6.2 Traffic Impact Control

Pembangunan terbaru di kota2 di indonesia menjadi 2 sisi pedang. Di satu sisi, merupakan pertanda dari perkembangan ekonomi kota yang mulai dinamis. Di sisi lain, hal ini juga memberikan kontribusi yang signifikan terhadap kondisi memburuknya transportasi kota



Sebagai contoh, pembangunan gedung perkantoran tingkat tinggi di CBD, komplek perumahan yang ditepi-tepi kota dan lebih dari 50 pusat perbelanjaan baru dibangun dalam beberapa dekade terakhir di Jakarta dan berkontribusi dalam kemacetan yang terjadi pada jam puncak di Jakarta. Bangunan-bangunan ini jarang ada yang melakukan pencegahan dampak transportasinyasecara aktif, misalnya dengan menyediakan fasilitas pejalan kaki atau fasilitas pesepeda, akses langsung ke layanan angkutan umum, dll




Untuk mengatsi masalah ini, Kota-kota di Indonesia telah memperkenalkan Traffic Impact Assessment (TIA) atau yang sering diebut Analisa Dampak Lingkungan Lalu-Lintas (ANDAL LALIN).

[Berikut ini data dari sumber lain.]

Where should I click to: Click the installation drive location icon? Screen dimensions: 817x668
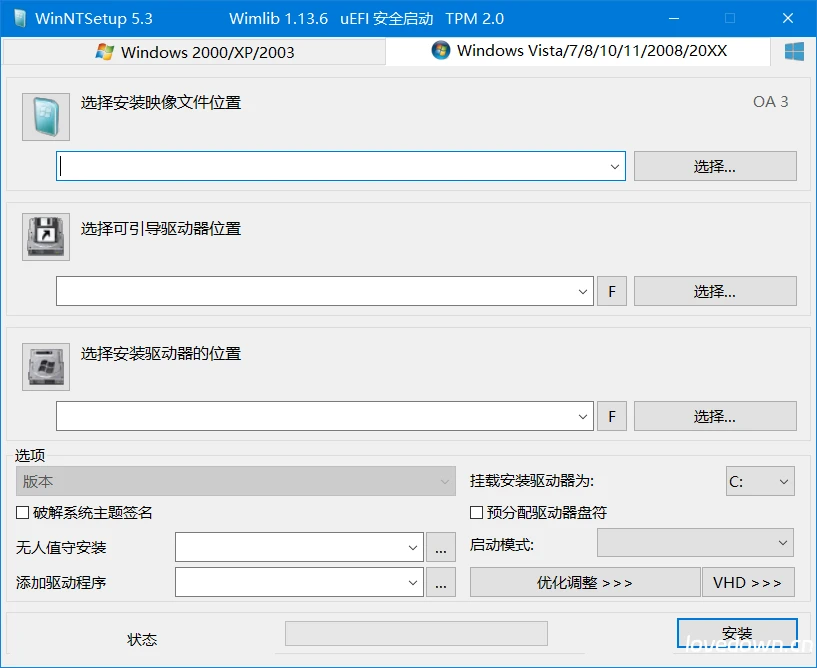44,366
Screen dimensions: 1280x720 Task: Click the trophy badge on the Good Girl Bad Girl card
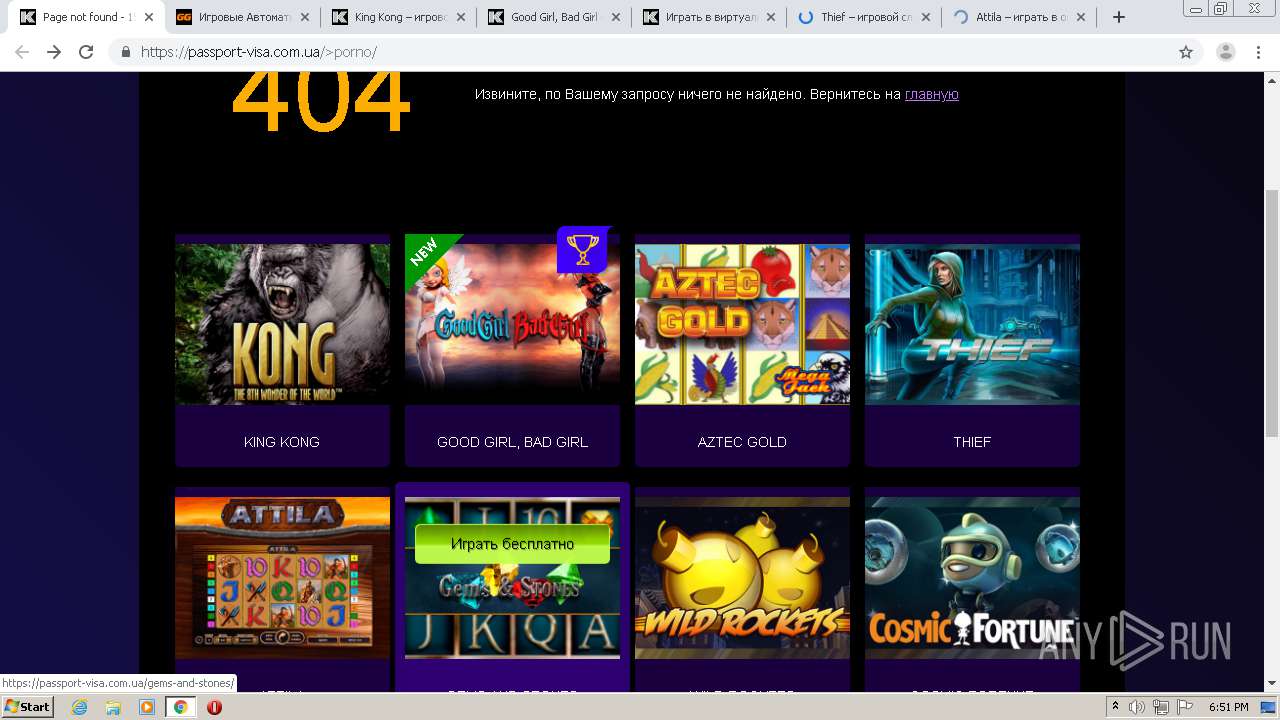[582, 250]
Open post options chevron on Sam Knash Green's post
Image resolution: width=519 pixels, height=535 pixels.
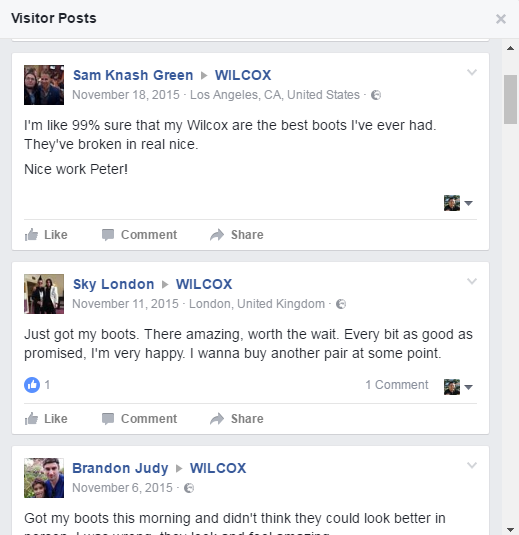472,72
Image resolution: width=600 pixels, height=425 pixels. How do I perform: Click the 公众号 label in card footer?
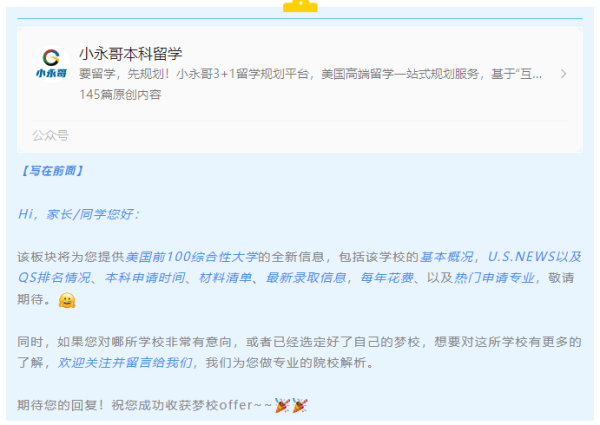(50, 135)
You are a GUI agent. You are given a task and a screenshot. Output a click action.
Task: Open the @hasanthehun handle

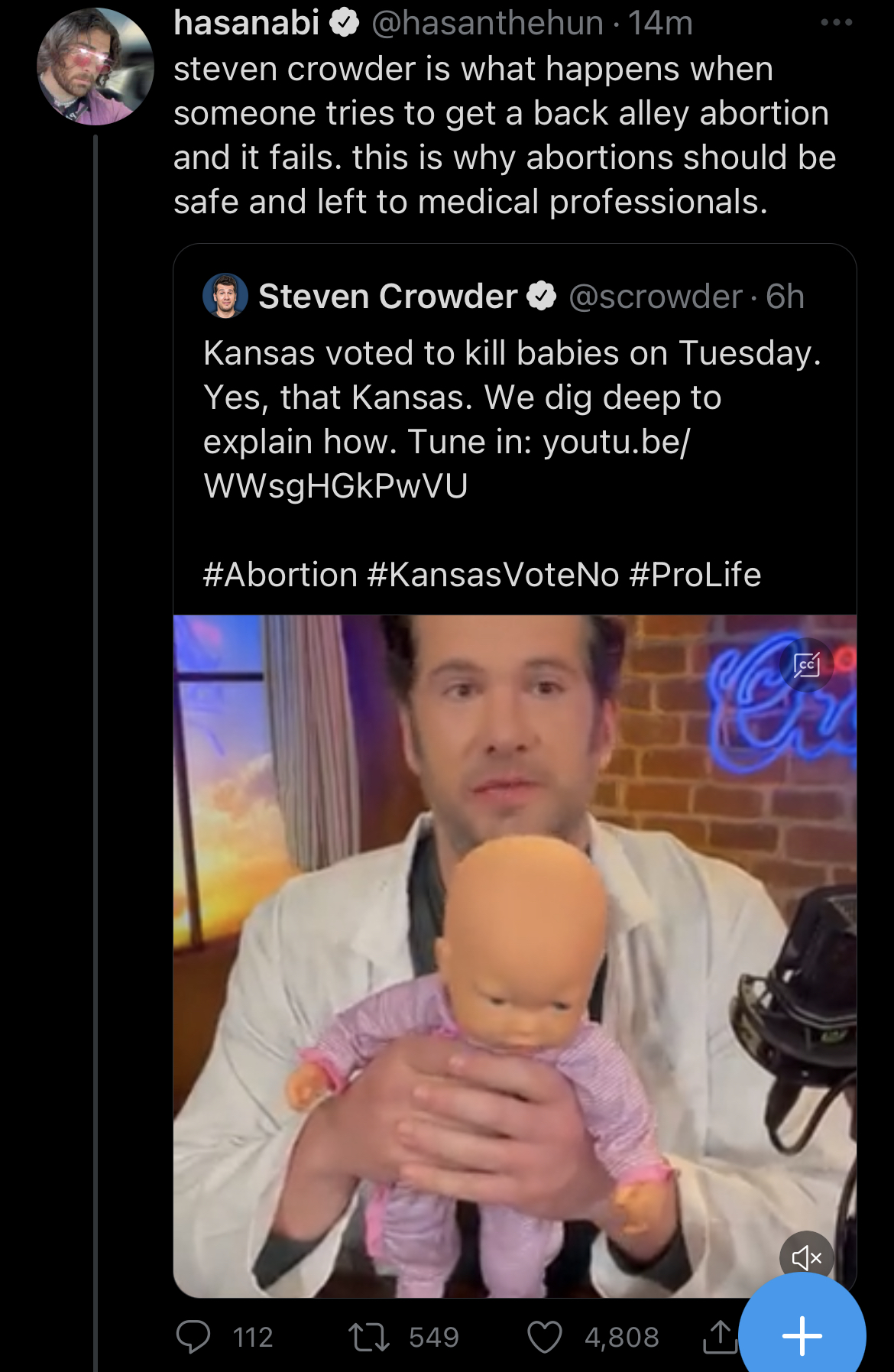(x=487, y=23)
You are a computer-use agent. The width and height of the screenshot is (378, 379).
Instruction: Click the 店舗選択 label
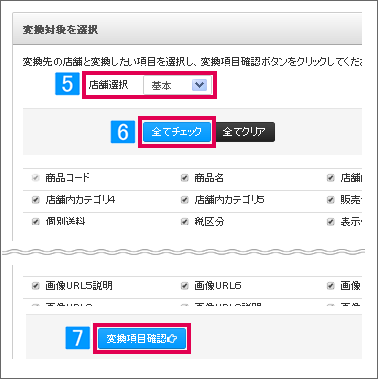tap(108, 85)
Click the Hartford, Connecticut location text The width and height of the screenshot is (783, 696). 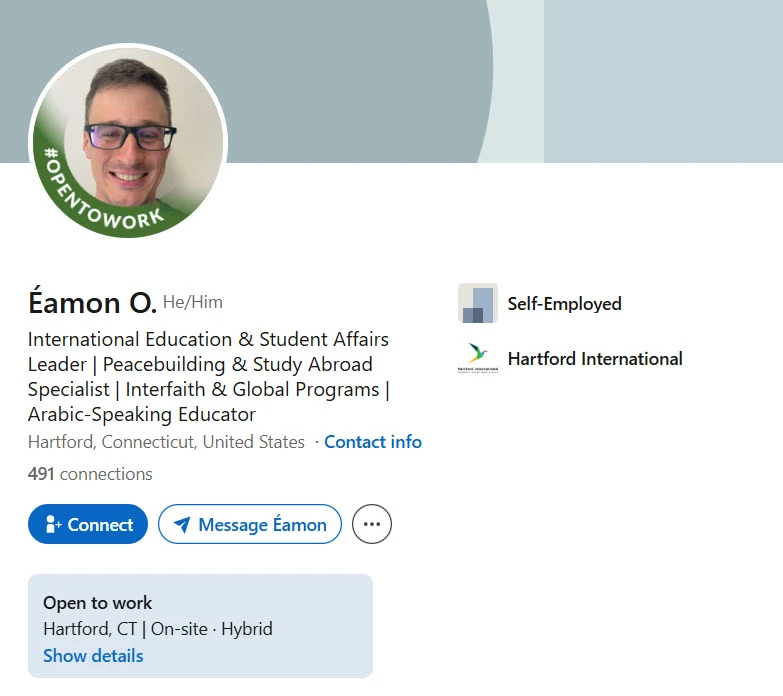pos(166,442)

Karena keterbatasannya, Proses ANDAL LALIN yang telah diterapkan tidak dapat bekerja secara efektif memecahkan atau mencegah dampak negatif transportasi yang timbul dari pembangunan baru. Suatu hal yang cepat, ekomomisdan lebih objektif diperlukan untuk secara efisien mengelola dampak transportasi. Selain itu, diperlukan sebuah metode yang lebih komprehensif untuk mendorong perkembangan ekonomi menjadi lebih efisien tidak hanya layak secara finansial bagi para investor dan pengembang, tetapi layak secara makro untuk mempertahankan pertumbuhan perkotaan secara berkelanjutan

Permasalahan di atas memerlukan pengenalan secara menyeluruh sebuah mekanisme untuk mengkontrol dampak transportasi dalam administrasi kota.tidak hanya dalam proses awal penerbitan lisensi, dan izin untuk pembangunan baru, tapi juga pada saat pembangunan dilaksanakan dan kondisi operasional





Tujuan dari pengenalan TIC adalah agar pemerintah daerah mampu mengendalikan dampak transportasi, ini berarti antara lain :

• Mengawasi kondisi traffic eksisting ( volume dan level pelayanan)
• Pengawasan volume traffic dan distribusinya dari proyek-proyek pembangunan yang disetujui
• Memperkirakan dampak transportasi untuk pembangunan baru
• Kuantitas udara dan tingkat kebisingan ( Stadium lanjut TIC)
• Mengidentifikasi tindakan mitigasi yang akan menetralkan dampak
• Menyediakan dasar hukum yang dibutuhkan dan SOP untuk proses TIC
• Mengawasi pelaksanaan dari langkah-langkah mitigasi yang disetujui
• Mengkomunikasikan isu dampak kepada penduduk kota


Dengan menggunakan TIC sebagai alat praktis, pemerintah daerah di kota-kota Indonesia mempunyai kemampuan untuk mempertahankan kualitas hidup di kota dan melindungi kualitas hidup tersebut dari dampak transportasi yang disebabkan oleh pembangunan baru.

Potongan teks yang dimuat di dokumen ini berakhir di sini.